According to the Producer Price Index (PPI), wholesale prices saw inflation of 1.7% in August. It is the biggest rise in inflation in more than three years. (Source: Bureau of Labor Statistics, September 12, 2012). The inflation in wholesale prices in the U.S. economy in August was mainly due to a hike in energy prices—6.4%, the biggest monthly increase in three years.
The Federal Reserve tells us it is not worried about inflation and its Consumer Price Index (CPI) expectations are much lower for the next few years for the U.S. economy. Federal Reserves believe that inflation will stay at two percent or below until 2012. (Source: Federal Reserve, September 13, 2012).
Let’s get real. We want inflation. That’s the whole purpose of QE3—to create inflation so asset prices go back up. But it is backfiring. Yes, the stock market is rising. Yes, the prices of goods are rising. But the most important inflation goal—creating jobs and increasing wages—eludes the average American.
For years, economists like me have complained that the official CPI isn’t an effective measure of inflation. And the way inflation is introduced to consumers is often tricky. For example, the price of my favorite juice stays the same, but the size of the container decreases. I receive less for an equal price.
I believe all of this money printing will eventually result in higher inflation and will hit the U.S. economy like never before. Food and gas prices are already on the rise in the U.S. economy. The average American will pay more for basic needs. Unfortunately, personal incomes are not rising in conjunction with higher prices for goods and services. To deal with inflation and higher prices, people will need more money to buy essential goods, but with the U.S. economy in a dire state, more income is not going to happen.
From 2010 to 2011, the median household income in the U.S. economy fell 1.5% to $50,054 and the country’s poverty rate was 15%— that’s 46.2 million people under the poverty line—a number that has increased for three years. (Source: Census Bureau, September 12, 2012.) Almost one in seven Americans is living in poverty!
Now, imagine if inflation were to rise even more. What will happen to the middle class? The middle class will be hurt and they will consume less—not good news.
We already have an increasing number of people going on food stamps, because they can’t survive without them. Inflation will simply be another blow to their pockets. The past quantitative easing programs of the Federal Reserve have not had any meaningful impact on “Joe America.” QE3 will be no different.
Where the Market Stands; Where it’s Headed:
As has been widely forecast in these pages, the announcement of QE3 was to deal a blow to stock prices to the upside, and that’s exactly what happened. But I believe the rally will be short-lived.

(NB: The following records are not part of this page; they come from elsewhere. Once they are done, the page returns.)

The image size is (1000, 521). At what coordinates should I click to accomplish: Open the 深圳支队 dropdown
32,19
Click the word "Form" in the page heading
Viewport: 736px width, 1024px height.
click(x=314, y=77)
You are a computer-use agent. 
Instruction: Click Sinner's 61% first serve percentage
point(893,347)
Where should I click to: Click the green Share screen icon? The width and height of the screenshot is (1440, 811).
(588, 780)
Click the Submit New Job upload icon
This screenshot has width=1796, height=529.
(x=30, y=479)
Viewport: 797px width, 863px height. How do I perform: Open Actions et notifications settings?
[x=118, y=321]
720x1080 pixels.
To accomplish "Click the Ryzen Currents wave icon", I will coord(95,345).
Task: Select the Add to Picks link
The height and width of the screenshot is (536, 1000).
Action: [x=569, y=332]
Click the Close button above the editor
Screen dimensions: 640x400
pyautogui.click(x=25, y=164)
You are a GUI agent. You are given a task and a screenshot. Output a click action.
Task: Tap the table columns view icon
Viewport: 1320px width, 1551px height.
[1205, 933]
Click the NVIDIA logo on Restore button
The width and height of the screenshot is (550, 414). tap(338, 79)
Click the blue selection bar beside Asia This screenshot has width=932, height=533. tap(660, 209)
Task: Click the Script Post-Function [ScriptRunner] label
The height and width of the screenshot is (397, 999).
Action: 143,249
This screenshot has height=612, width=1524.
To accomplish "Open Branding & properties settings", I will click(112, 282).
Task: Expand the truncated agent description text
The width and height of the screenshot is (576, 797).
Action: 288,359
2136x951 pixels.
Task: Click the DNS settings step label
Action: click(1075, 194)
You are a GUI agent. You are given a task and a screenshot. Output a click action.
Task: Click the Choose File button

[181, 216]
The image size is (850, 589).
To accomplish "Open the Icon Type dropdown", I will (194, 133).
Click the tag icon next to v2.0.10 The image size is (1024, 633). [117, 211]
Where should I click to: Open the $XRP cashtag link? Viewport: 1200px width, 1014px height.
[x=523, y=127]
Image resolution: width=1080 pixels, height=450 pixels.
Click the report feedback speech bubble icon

Trillions of new dollars created and both the S&P 500 and the Dow Jones Industrial Average are below their October 2007 highs. We need to see if those highs are broken. If they are not, what I have been saying all along about us simply being in a sucker’s rally since March of 2009 will come to fruition.
What He Said:
“Home-building in the U.S. will enter a quasi depression state in 2008 and the construction industry will make 2008 a record year for pink slips. I predict a major homebuilder will go bankrupt in 2008.” Michael Lombardi in Profit Confidential, January 10, 2008. WCI Communities, the largest U.S. luxury homebuilder, filed for Chapter 11 protection on August 4, 2008.